Anlagestrategien
Portfolio diversifizieren: Was echte Diversifikation ausmacht
Viele Positionen sind noch kein diversifiziertes Portfolio. Entscheidend ist, welche Risiken sich tatsächlich unterscheiden – und welche sich nur unter verschiedenen Namen wiederholen.
Kurzantwort
Diversifikation verteilt Risikotreiber, nicht nur Geldbeträge.
Ein Portfolio kann aus vielen Wertpapieren bestehen und trotzdem stark von einem Land, einer Branche, einer Währung oder einem Marktregime abhängen. Eine sinnvolle Prüfung betrachtet deshalb mehrere Ebenen gleichzeitig. Diversifikation kann Verluste nicht ausschließen; sie soll Abhängigkeiten sichtbar machen und einseitige Risiken begrenzen.
Rest: 30 % Anleihen und 10 % Gold. ETFs sind eine Produkthülle, keine eigene wirtschaftliche Assetklasse. Ungehebeltes Beispiel, keine Empfehlung.
Wie viele voneinander unterschiedliche Risikotreiber enthält das Portfolio?

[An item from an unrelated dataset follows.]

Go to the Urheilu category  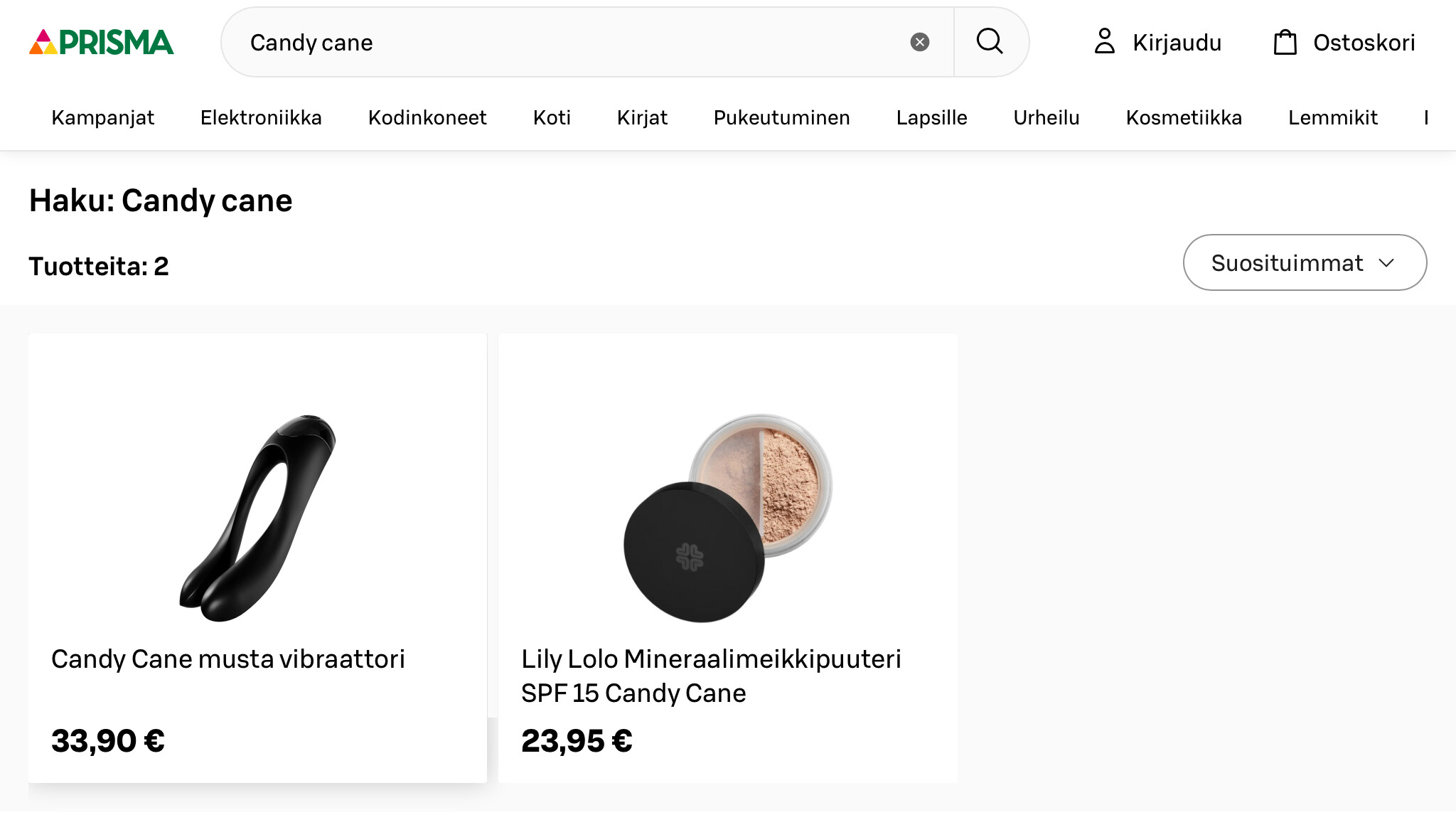tap(1046, 118)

Welche Positionen, Regionen oder Assetklassen dominieren das Gesamtergebnis?
Wie ähnlich reagieren die Bestandteile in normalen und belasteten Marktphasen?
01
Mehr Positionen bedeuten nicht automatisch mehr Diversifikation
Zehn Fonds können dieselben großen Unternehmen enthalten. Mehrere Technologieaktien können von denselben Zins- und Wachstumserwartungen abhängen. Und ein global benannter Index kann dennoch einen hohen Anteil eines einzelnen Landes oder weniger Konzerne enthalten.

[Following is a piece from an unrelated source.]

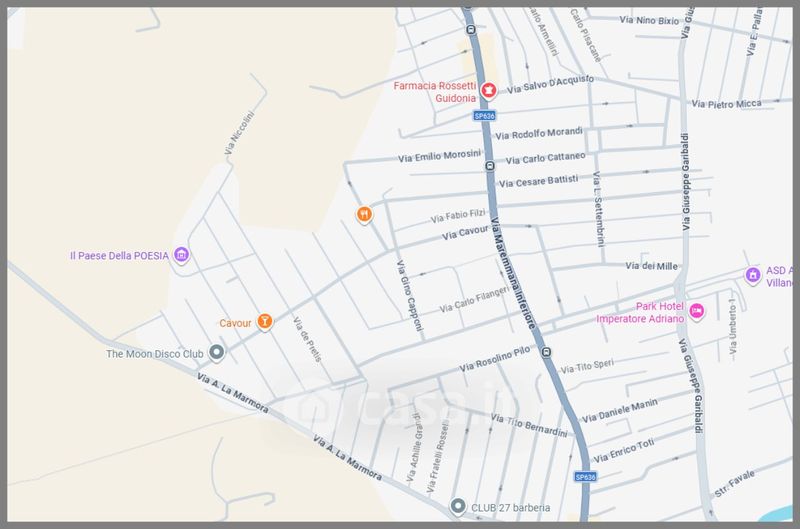This screenshot has width=800, height=529.
Task: Click the purple ASD marker at right edge
Action: (753, 275)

Die Anzahl der Positionen ist deshalb nur ein Ausgangspunkt. Aussagekräftiger sind Gewichtungen, Überschneidungen und gemeinsame Risikotreiber. Eine einzelne große Position kann das Ergebnis stärker prägen als viele kleine Positionen zusammen.
Diversifikation ist kein Versprechen gegen Verluste. Auch breit gestreute Anlagen können in allgemeinen Marktkrisen gleichzeitig fallen.
02
Fünf Ebenen für einen strukturierten Check
Eine belastbare Portfolioübersicht trennt verschiedene Dimensionen. Keine einzelne davon beschreibt das gesamte Risiko. Erst das Zusammenspiel zeigt, wo tatsächliche Abhängigkeiten liegen.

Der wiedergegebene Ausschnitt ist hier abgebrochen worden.